If there's one thing I've witnessed at Reddit, it's the power of passionate people / Mods. They're not afraid to "roll up their sleeves" and get dirty, if they're given the chance.
my point is mostly that there literally isn't the functionality to most of do this in Lemmy. even if we wanted to, we could not (and likely will not be able to) do anything near what you're proposing here, except maybe we could kind of do parts of it manually but that'd take time investiture we simply do not have and may never. community creation is hard coded right now as an all or nothing switch, with no binary or gray area. either we make the communities or you do, and we can't make an approval process that ultimately differs in how it manifests from what we're already doing. we also don't want this to be a job, and that's something that will also inform how we go about things.

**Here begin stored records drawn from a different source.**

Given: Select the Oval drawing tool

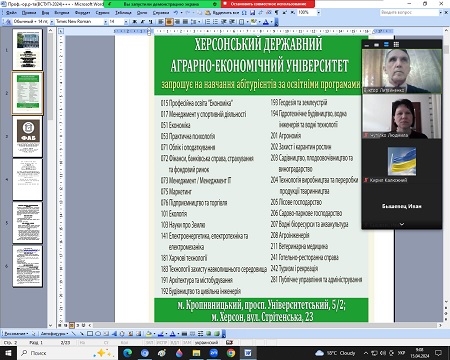Looking at the screenshot, I should click(x=98, y=333).
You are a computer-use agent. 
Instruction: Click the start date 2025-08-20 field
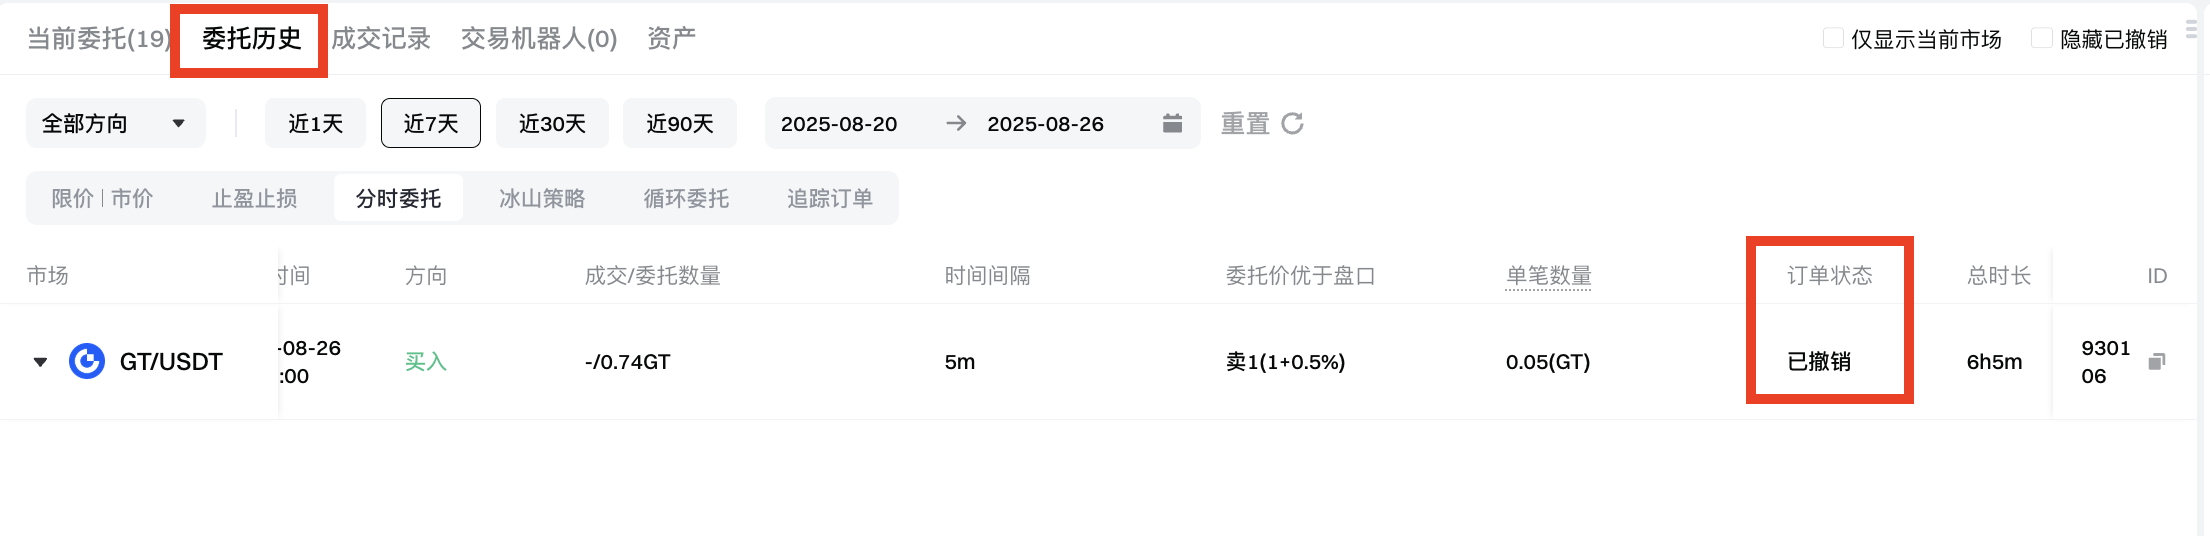click(x=839, y=124)
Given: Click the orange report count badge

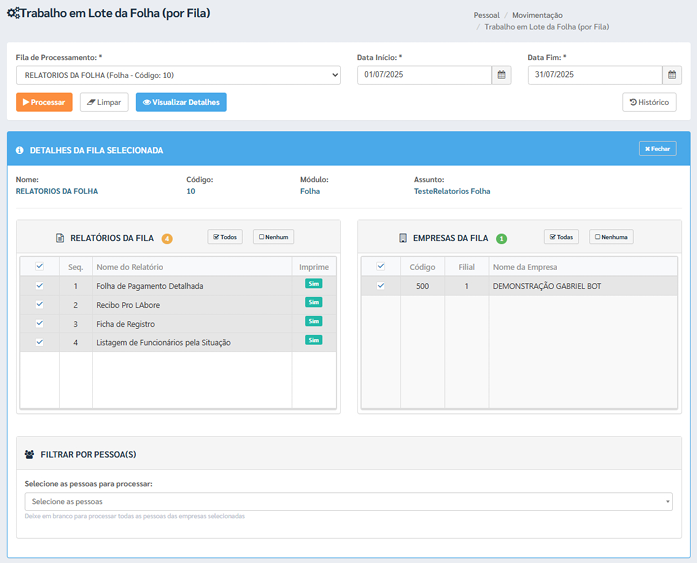Looking at the screenshot, I should 167,238.
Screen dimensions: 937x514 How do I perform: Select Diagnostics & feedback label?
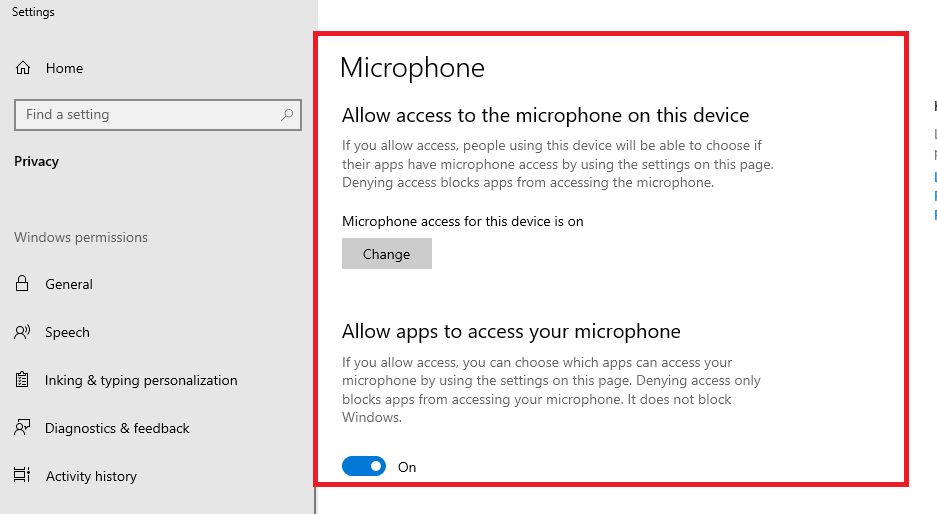pos(117,428)
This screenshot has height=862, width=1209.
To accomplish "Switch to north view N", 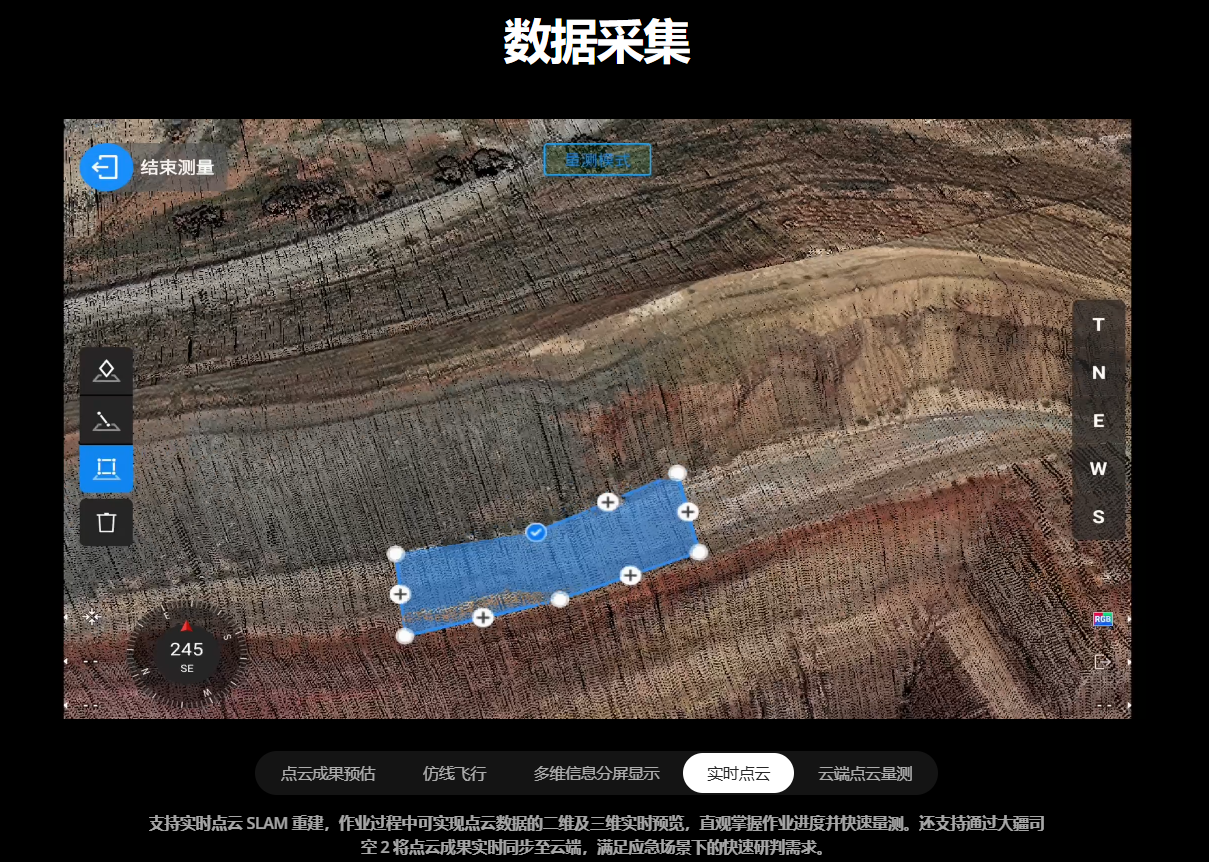I will [1098, 373].

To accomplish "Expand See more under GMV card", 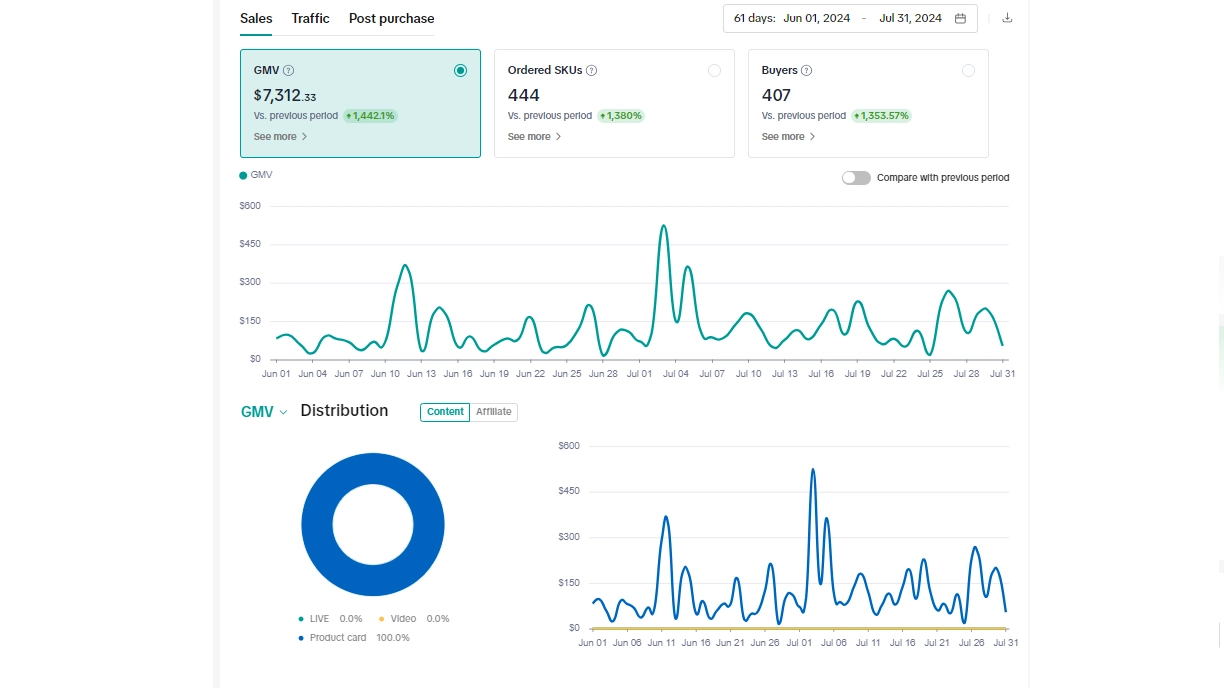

Understood. Since I'm coming from a development background, I guess what I'm trying to gauge is "What are the technical limitations vs cultural"... since, technical limitations are usually easier to change than cultural :)
I know federation isn't the answer to every UX bump that folks are going to encounter when joining a community like Beehaw from a much larger place like Reddit, but in this case I think it actually is an answer at least.
There's a fairly active Patient Gamers community over at lemmy.ml, and you can subscribe to that via Beehaw by going to https://beehaw.org/c/[email protected] and just clicking subscribe. Then it'll show up in your subscribed feed just like communities that are hosted on the Beehaw instance.
There's not a Game Deals community that is as active, but there is a fairly new looking one on another instance we federate with, here: https://beehaw.org/c/[email protected] - The prices are all listed in pounds though, so YMMV.
I guess the point I'm trying to get across is that you can kind of have your cake and eat it too with federation. Beehaw can keep communities fairly general and manage them carefully so that they fit our ethos and we can moderate them to the level we want without burning our mods out, and our users can join communities on federated instances if there are more specific topics that they want to be active in.